Et nous voici, écureuils humains, à engranger des noisettes de toute nature et à nous mesurer sans cesse aux autres écureuils et à la forme et à la taille de leurs noisettes. En avoir plus, c’est comme n’en avoir jamais assez et, quoi qu’il advienne, en avoir toujours moins que ce que possèdent ou ce qui semble rassasier les autres. Envieux, nous sommes dès lors insatisfaits, en répétant l’erreur qui consiste à croire que le bonheur ~w confond avec une sensation agréable.
Dans L’Histoire du soldat, une formule aussi naïve que profonde résonne comme le bruit sourd d’un bouclier contre la « pléonexie». « Un bonheur, c’est tout le bonheur. Deux, c’est comme s’il n’existait plus». Car un seul bonheur devrait suffire à notre bonheur. Car un seul bonheur, c’est tout le bonheur.
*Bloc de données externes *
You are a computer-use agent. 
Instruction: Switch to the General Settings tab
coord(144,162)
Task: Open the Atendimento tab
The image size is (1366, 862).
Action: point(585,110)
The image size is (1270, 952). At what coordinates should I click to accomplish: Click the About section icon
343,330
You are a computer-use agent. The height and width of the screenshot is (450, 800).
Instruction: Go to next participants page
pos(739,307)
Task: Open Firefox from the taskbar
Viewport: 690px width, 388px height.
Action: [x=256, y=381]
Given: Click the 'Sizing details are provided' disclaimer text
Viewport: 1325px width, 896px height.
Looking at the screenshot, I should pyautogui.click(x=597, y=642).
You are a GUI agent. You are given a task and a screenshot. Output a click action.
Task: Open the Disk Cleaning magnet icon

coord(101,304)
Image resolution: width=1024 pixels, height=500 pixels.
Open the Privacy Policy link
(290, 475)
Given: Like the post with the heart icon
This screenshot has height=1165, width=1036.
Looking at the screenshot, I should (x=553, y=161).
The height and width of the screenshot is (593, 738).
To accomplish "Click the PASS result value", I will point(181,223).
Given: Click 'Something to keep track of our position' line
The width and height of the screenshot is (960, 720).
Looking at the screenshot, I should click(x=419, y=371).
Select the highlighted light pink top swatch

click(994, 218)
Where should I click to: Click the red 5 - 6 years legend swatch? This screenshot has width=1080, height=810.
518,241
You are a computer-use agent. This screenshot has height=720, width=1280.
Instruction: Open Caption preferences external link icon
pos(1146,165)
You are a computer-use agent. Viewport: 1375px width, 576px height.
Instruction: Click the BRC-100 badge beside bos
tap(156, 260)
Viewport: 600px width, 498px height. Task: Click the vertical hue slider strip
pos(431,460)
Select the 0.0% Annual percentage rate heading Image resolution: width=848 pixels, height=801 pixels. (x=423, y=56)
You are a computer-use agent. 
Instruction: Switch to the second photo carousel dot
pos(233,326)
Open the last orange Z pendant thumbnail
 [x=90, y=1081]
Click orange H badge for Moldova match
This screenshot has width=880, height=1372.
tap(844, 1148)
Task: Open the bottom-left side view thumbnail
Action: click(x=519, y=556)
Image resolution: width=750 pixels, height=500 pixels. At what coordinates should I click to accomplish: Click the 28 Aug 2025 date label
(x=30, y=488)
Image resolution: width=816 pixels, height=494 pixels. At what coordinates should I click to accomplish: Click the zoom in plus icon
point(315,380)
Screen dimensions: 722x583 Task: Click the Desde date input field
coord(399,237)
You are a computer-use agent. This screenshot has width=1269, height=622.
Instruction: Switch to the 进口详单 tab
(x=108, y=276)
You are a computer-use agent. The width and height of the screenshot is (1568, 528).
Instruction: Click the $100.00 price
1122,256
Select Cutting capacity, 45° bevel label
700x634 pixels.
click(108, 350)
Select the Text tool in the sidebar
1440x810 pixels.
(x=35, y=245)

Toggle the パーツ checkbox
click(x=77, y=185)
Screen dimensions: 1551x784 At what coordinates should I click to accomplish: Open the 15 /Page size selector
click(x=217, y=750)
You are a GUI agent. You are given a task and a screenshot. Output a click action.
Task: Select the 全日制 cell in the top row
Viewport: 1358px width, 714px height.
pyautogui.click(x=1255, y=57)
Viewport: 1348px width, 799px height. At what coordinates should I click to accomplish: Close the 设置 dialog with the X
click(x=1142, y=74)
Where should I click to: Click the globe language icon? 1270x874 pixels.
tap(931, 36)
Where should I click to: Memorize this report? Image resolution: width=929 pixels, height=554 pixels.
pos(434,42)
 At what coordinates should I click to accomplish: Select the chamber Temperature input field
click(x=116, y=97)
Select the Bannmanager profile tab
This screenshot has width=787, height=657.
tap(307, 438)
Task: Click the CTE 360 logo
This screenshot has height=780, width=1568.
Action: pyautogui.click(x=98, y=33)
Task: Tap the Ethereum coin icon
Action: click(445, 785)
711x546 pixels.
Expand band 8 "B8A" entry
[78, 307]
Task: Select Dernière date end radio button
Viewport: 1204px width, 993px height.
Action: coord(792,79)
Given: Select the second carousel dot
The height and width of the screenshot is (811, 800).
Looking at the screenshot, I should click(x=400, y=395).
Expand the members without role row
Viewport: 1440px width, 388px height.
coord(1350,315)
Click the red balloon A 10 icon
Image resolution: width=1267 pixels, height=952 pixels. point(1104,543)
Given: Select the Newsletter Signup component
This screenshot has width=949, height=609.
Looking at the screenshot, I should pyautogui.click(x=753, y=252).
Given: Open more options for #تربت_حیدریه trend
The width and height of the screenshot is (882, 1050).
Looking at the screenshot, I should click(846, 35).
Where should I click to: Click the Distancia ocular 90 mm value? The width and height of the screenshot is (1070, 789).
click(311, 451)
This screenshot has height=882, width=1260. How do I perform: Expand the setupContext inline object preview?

N’en aurions-nous même qu’un seul, petit, chétif, modeste et mal en point qu’il faudrait le chérir pour ce qu’il est: un bonheur complet, absolu, souverain.
C’est ce que le poète Jacques Prévert traduisait à sa façon, avec une mélancolie de début d’automne, lorsqu’il déclarait qu’« on reconnaît le bonheur au bruit qu’il fait quand il s’en va».
Pascale Seys.
Si tu vois tout en gris, déplace l’éléphant.
Racines, 2019.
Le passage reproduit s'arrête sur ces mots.